* **PROBLEM REQUIREMENTS**: Reproduce the material verbatim, from the line containing "This screenshot has width=428, height=211." through the end of the material, and leave out the pictures.

* **MATERIAL FOR THIS TASK**:
• • • • • • •

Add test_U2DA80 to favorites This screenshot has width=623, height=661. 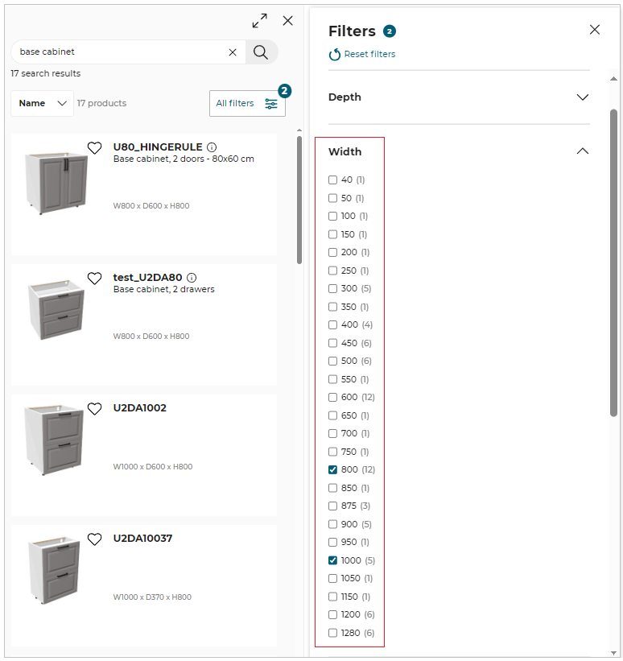[94, 279]
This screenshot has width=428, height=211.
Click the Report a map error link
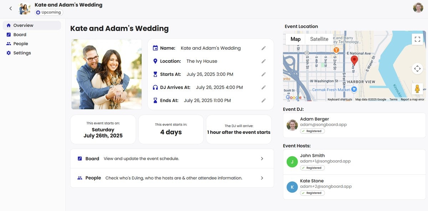click(412, 99)
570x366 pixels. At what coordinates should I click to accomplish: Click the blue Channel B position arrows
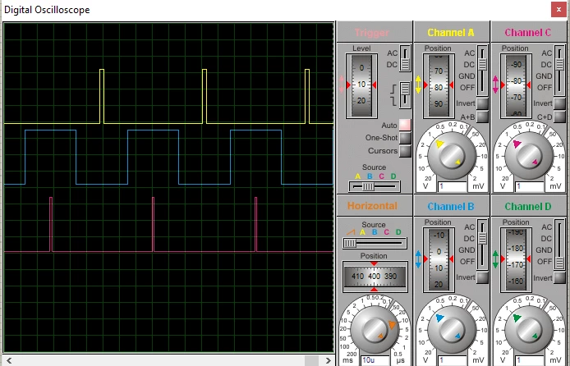(418, 259)
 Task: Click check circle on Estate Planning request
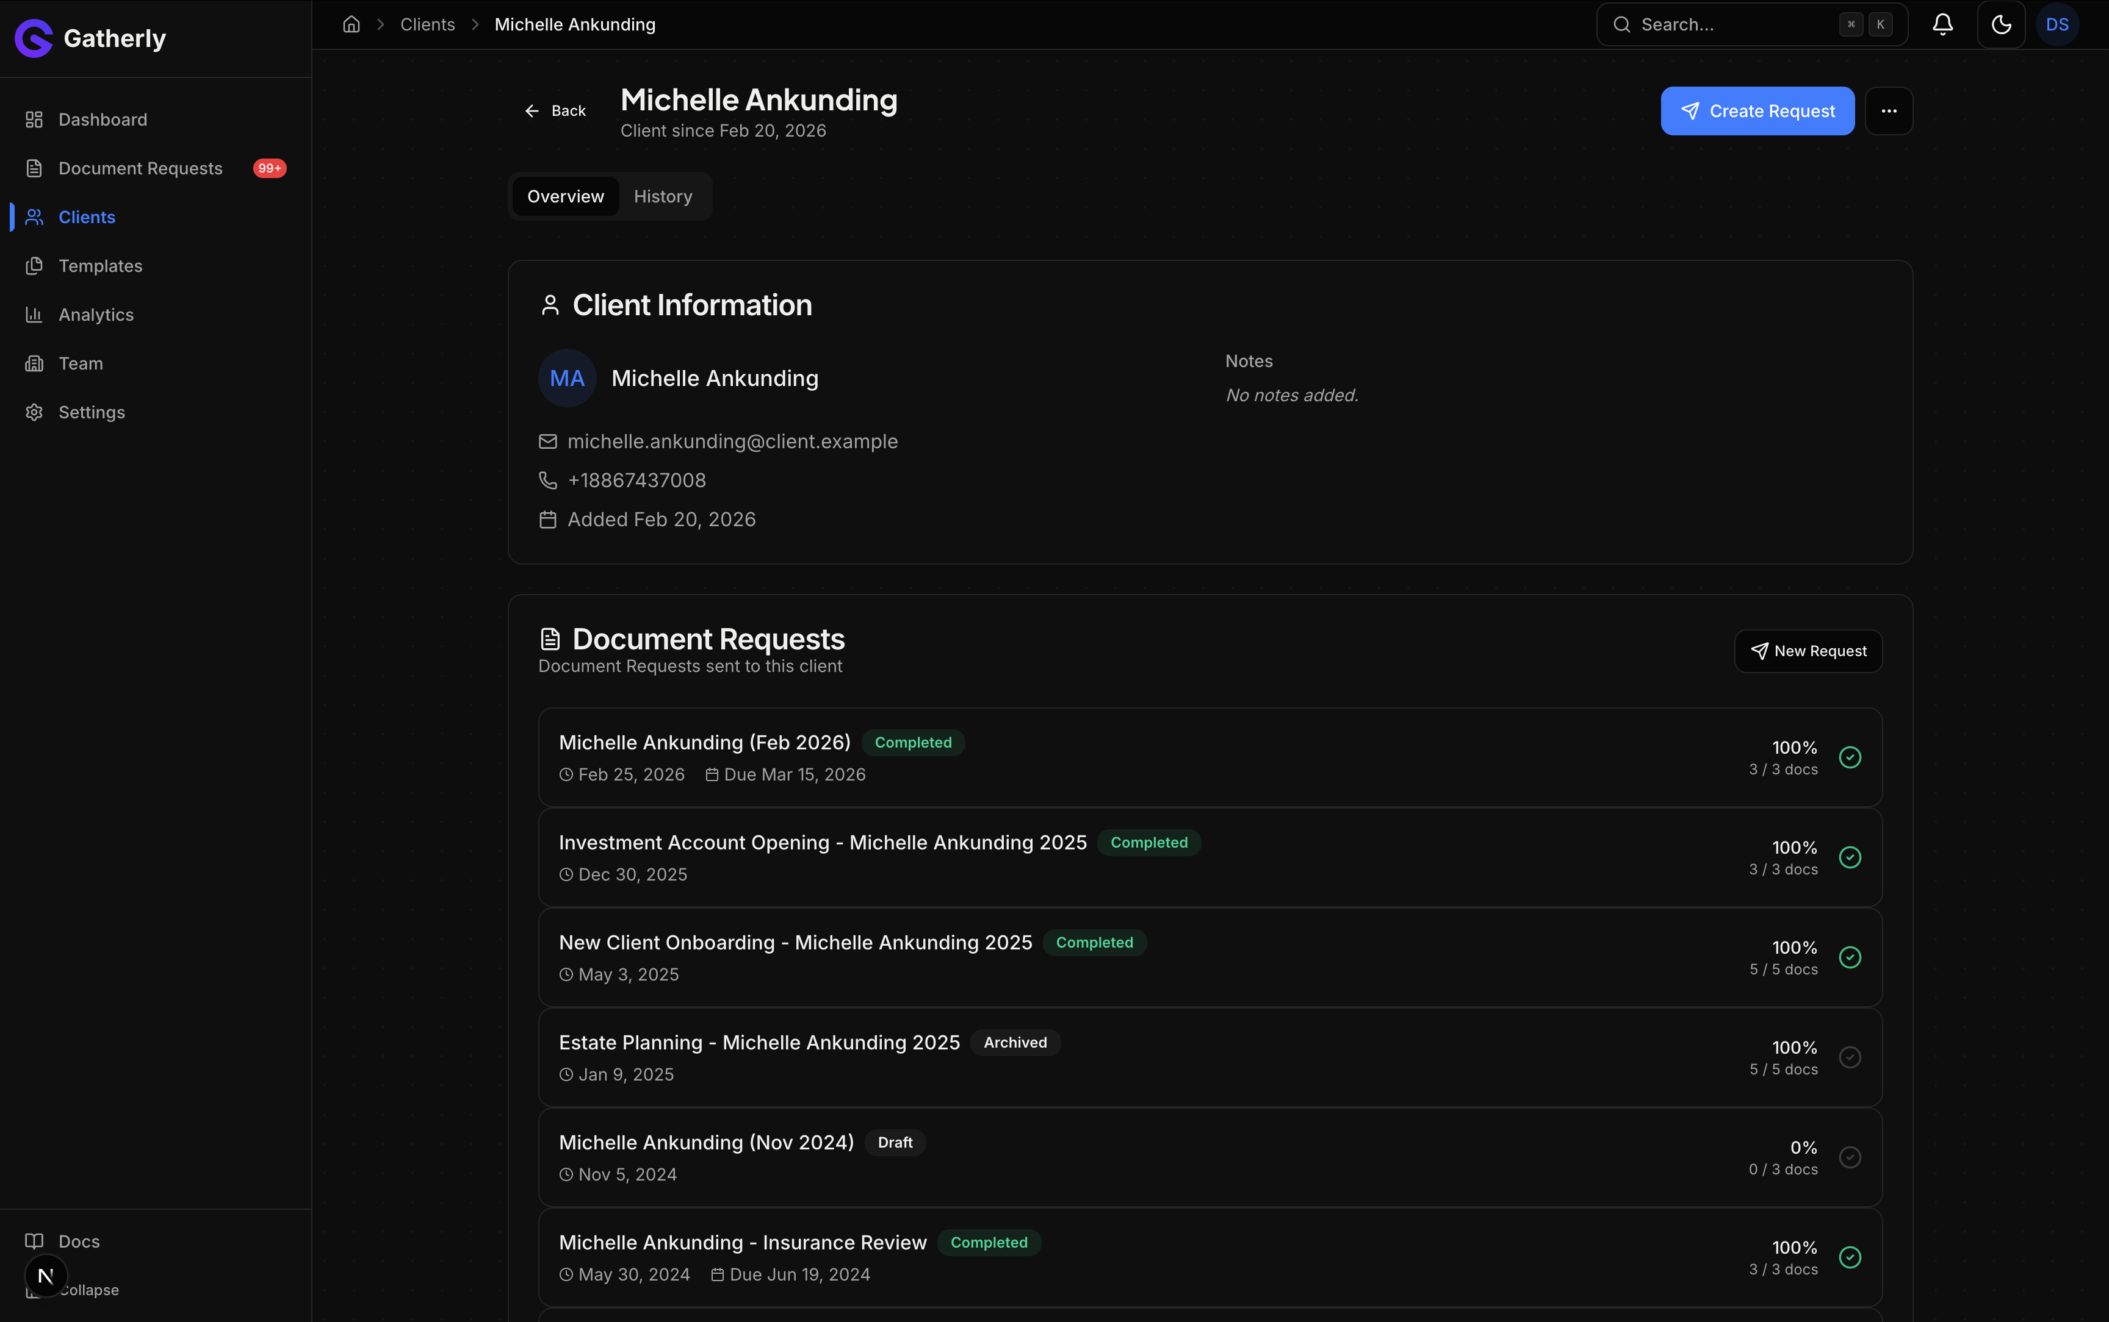click(1849, 1057)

• • • • • • •

* **TASK OUTPUT**:
This screenshot has width=428, height=211.
Click the Report a map error link
click(412, 99)
570x366 pixels. At what coordinates should I click to accomplish: Click the blue Channel B position arrows
(418, 259)
 Task: Click check circle on Estate Planning request
click(1849, 1057)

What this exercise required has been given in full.